If you read between the lines of all the spreadsheets predicting profitability and business growth for the myriad of Business Partners Limited clients, you can discern an organisation committed to restoring dignity and freedom to all South Africans, says David Morobe, Executive General Manager for Impact Investing at Business Partners Limited. David believes that Human Rights Day, which is celebrated on 21 March, is a good opportunity for South Africans to reflect how the efforts of entrepreneurs to grow their businesses is deeply rooted in cultivating a culture that respects and promotes the right to pursue opportunity and thereby an equitable society.

Human Rights Day is commemorated annually on the date of the Sharpeville massacre, where 69 people died and 180 were wounded when police fired on a peaceful crowd protesting against pass laws. The day captures the essence of the struggle of South Africans for an inclusive, non-racial democracy. Human Rights Day celebrates the full range of rights won through that struggle, from the right to human dignity, language and culture, equality, life, education, and the right to vote.

But for David it is significant that the Sharpeville protest at its core was driven by economic concerns – for the right to live, work, trade, settle and prosper anywhere in the country, all of which the pass laws tried to stifle by corralling millions into impoverished corners of South Africa.

“It reminds us how much of an economic struggle the human-rights movement is in South Africa today,” says David. The right to work and the right to dignity may be on the statute books and in the hearts of the current generation of South Africans, but it will struggle to take root as long as there is not enough work for everyone, and as long as the freedom to trade does not lead to the creation of intergenerational wealth for everyone.

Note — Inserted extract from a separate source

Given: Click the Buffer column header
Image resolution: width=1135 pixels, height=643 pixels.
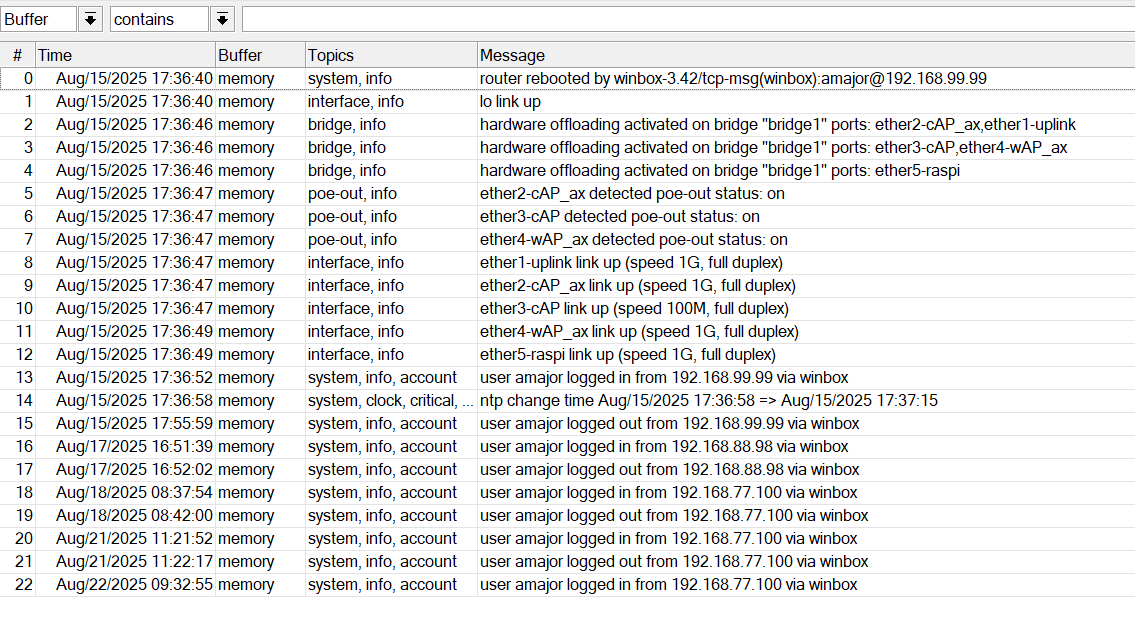Looking at the screenshot, I should click(259, 56).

Business Partners Limited sees its core function as nurturing the ventures of all South Africans who bring to life our hard-won freedom to trade by growing their own businesses. Each of those ventures is a means to create wealth, jobs and income, turning the theoretical right to a decent standard of living into practical reality.

Just one example of human rights in action in this way is that of Tshepo Letjane, an entrepreneur from Soshanguve, Pretoria, who grew up in Mpumalanga in such poverty that he never went to school until his teenage years. But with the freedom to trade and work that was entrenched at the end of apartheid, Tshepo’s efforts to pull himself out of poverty blossomed.

He started businesses in the security and construction industries and by the time he approached Business Partners Limited for finance, he had already invested R20m of his own money into a residential development in Soshanguve. The nearby Tshwane University of Technology had asked him to convert the development into much-needed student accommodation. Business Partners Limited financed further phases of the project to the tune of R38 million, and today the Shaka Residence accommodates more than a thousand students.

This illustrates how only one finance intervention from Business Partners Limited, combined with the entrepreneurial energy of one South African, can multiply and facilitate the right to education, housing and dignity for hundreds of students.

David says Business Partners Limited goes beyond viewing these positive outcomes as incidental, but specifically aims to be an impact investor, meaning that it purposefully seeks out businesses and projects that generate positive social and environmental outcomes alongside financial returns. Business Partners Limited actively invests in black and female entrepreneurs, as well as tracks its investments in education and renewable energy initiatives.

“In addition, we subscribe to the philosophy of Ubuntu, which emphasises a set of values among which are common good, human dignity as well as consensus, tolerance and mutual respect,” says David.

This is in sync with the Universal Declaration of Human Rights which advocates for recognition of the inherent dignity and the equal and inalienable rights of all members of the human family as the foundation of freedom, justice and peace in the world.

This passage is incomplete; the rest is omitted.